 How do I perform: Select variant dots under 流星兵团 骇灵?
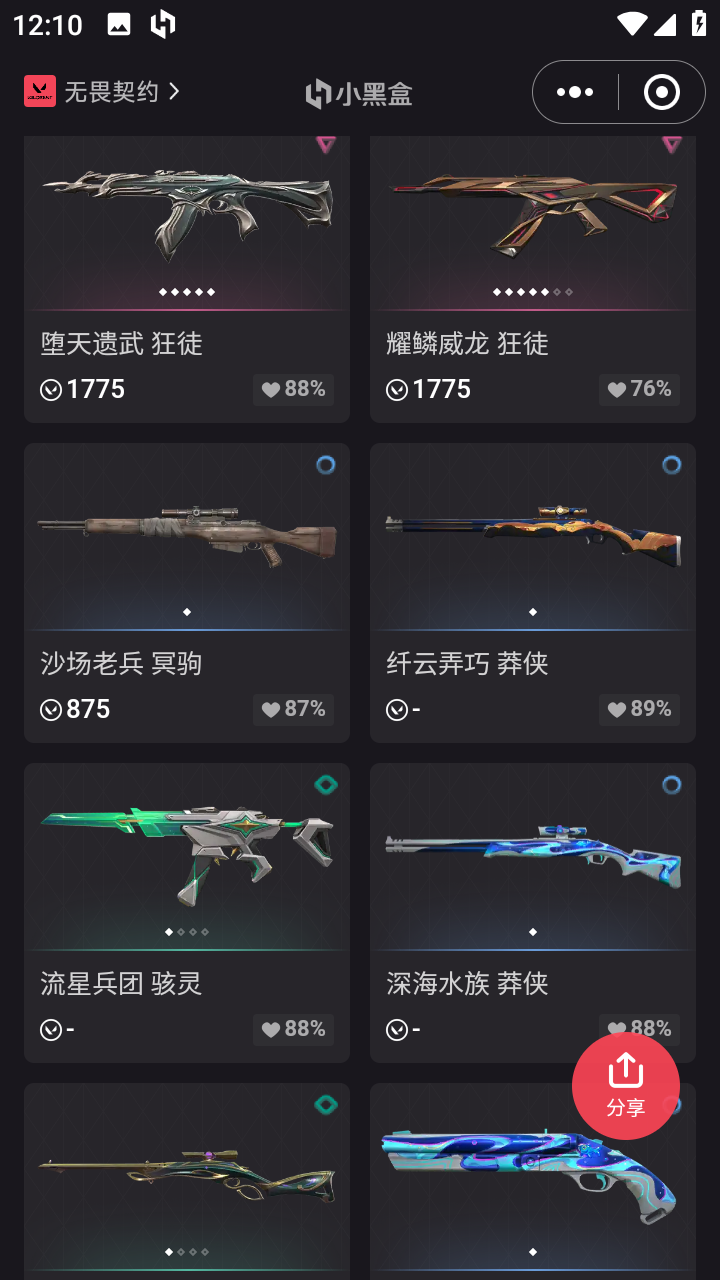point(187,932)
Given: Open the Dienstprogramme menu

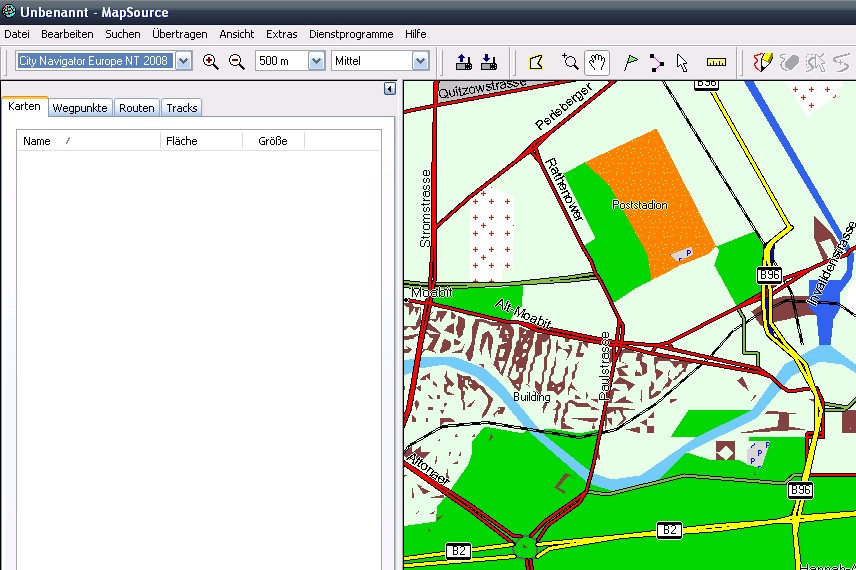Looking at the screenshot, I should 351,34.
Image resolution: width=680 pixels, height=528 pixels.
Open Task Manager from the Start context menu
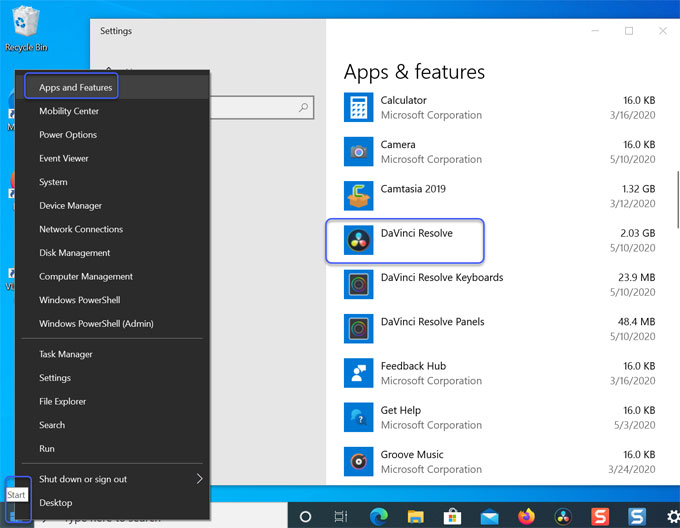(66, 354)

______________________________

*What needs to be done*:
The data above should be set down again exactly, with the pictures omitted.

*Answer area*:
 How do I perform: Select variant dots under 流星兵团 骇灵?
point(187,932)
Given: Open the Dienstprogramme menu

Looking at the screenshot, I should 351,34.
Image resolution: width=680 pixels, height=528 pixels.
Open Task Manager from the Start context menu
(66, 354)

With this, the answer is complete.